Vintage Scares #8: The Retrospace Guide to Getting Killed in a Horror Movie

If you're in a horror movie and want to get killed, here's some helpful tips for getting whacked. Along with each tip is your odds of survival.  Good luck!

1. When you've shot or stabbed the bad guy, drop your weapon.  Then, either slump in the corner crying or go check to make sure he's dead. 30%

2. Do drugs, have sex, or drink alcohol. 8%

3. When bodies start to pile up, the best thing to do is split up into easier targets. 12%

4. Go for a swim, 10%.... or even better, skinny dip. 0%

5. Follow the instructions of the police when they tell you to either "stay right there" or that "it's only in your imagination". 15%

6. Say the words "I'll be right back". 5%

7. Find a book about demon summoning or opening a portal to hell, then read it out loud. 17%

8. Not be the main character.  23%

9. When being chased by a killer, run wildly into the woods rather than head to a populated area. 11%

10. Stand in front of a window with your back to it, especially if it's dark or raining. 15%

11. Stand in front of a mirror. Be patient.... he'll come. 3%

12. When house hunting, look for an old one that (a) has a history of murder or (b) is built on an ancient burial ground.  19%

13. Go check the basement or a darkened room. 4%

14. Drive an unreliable car at night on a deserted road. 5%

15. If someone dares you to do something, do it.  0%

16. Take a bath or shower. 50%

17. Rule of thumb when stopping for the night: always choose the remote farmhouse or quaint rural motel over the Holiday Inn. 20%

18. If you lose something, always go back for it. 14%

19. Go see a fortune teller. There's a chance she may tell you that you're going to die; if so, your odds of survival equal 0%
20. If you're camping and have to use the bathroom at night - be sure to walk at least 2 miles from the campsite. 1%

 Note: Another precausion you can take to lessen your survival chances is to never change the batteries in your flashlight, that way it will be more likely to go dead while searching a basement or the woods.  Also, be sure to have at least 30 keys on your keychain, that way you are sure to fumble madly looking for the ignition key when being pursued.

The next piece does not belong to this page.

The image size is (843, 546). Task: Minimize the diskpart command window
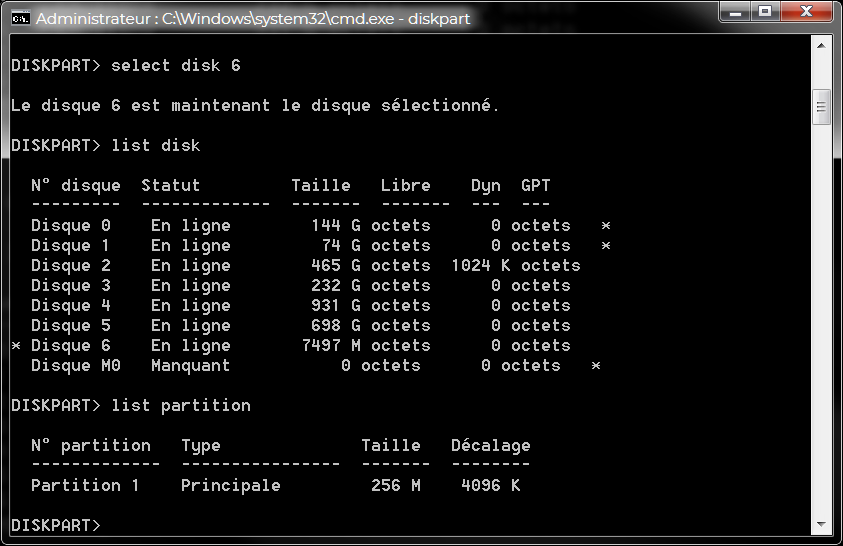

If you have any more ways to get killed in a horror movie, please share in the comments!


  1. Those were so awesome. I totally agree with you on them. I'll have to see if I can think of any others. It's always funny to see the ridiculous things that people do in horror movies.

  2. I think you may have covered them all! Pretty sweet. And my concern in life is that I am doomed, cause I don't think I am my own main character! ACK!

  3. -When you go to an investigate a noise always make sure the windows are open for the breeze to blow in and then take just a candle that can get blown out easily instead of taking a reliable flashlight and a heavy or sharp weapon.
    -Always investigate noises by yourself.
    -If bug eyed, terrified townspeople tell you to get away because there are vampires, werewolves, undead flesh-eaters or other beasts killing off the townspeople then always tell them "poppycock, we'll stay the night and be fine".
    -If you find out that the camp, house, motel or land you are on was once the site of grisly murders just laugh it off and believe that it could never happen in the same place twice.

  4. I don't know, I'd suggest pissing off a gypsy, especially an old one. Walk right up to one and smack that plate of potato salad they were eating right out of their hands and scream I'm feeling lucky right in their face. That should do it.

  5. If, for some reason, you can't have sex (80's PG-13), than dressing and acting promiscuous will usually get you noticed by the killer.

    Also, in addition to not being the main character (no.8) you should excel in sports and riducule someone who doesn't.

    This is a great post

  6. Excellent. I'm really loving your October posts. Can we do this all year?

  7. The "not be a main character" was hilarious, and so true. (also for Dirty Harry movies)

    Another thing that comes to mind is when the evil one hurls something at a potential victim, or pushes something over, the victim to be just freezes and makes no attempt to do anything but be killed or impaled, or whatever. Usually accompanied by a ghastly expression and the words "UH-UH-UHHHHHH"

  8. Also makes sure that your weekend tomfoolery happens during a thunderstorm, during which, of course, the phones will go dead.

  9. kim- ...and if the phone does ring and a gravely voice tells you he's in the house, be sure to not take this seriously - probably just a crank call.

    Great suggestions everyone. Thanks to Tim for giving us the PG-13 version. How true.

    Of course, to guarantee your cinematic demise, use combinations of the above. Be a minor character that pisses off a gypsy while naked and doing drugs.

  10. Where is that last image from?

  11. Wear stiletto heels in the forest - 75%!

  12. EvangelineMay 07, 2012

    When you hear spooky music in the back-ground, just ignore it. A killer totally isn't going to jump out at you then.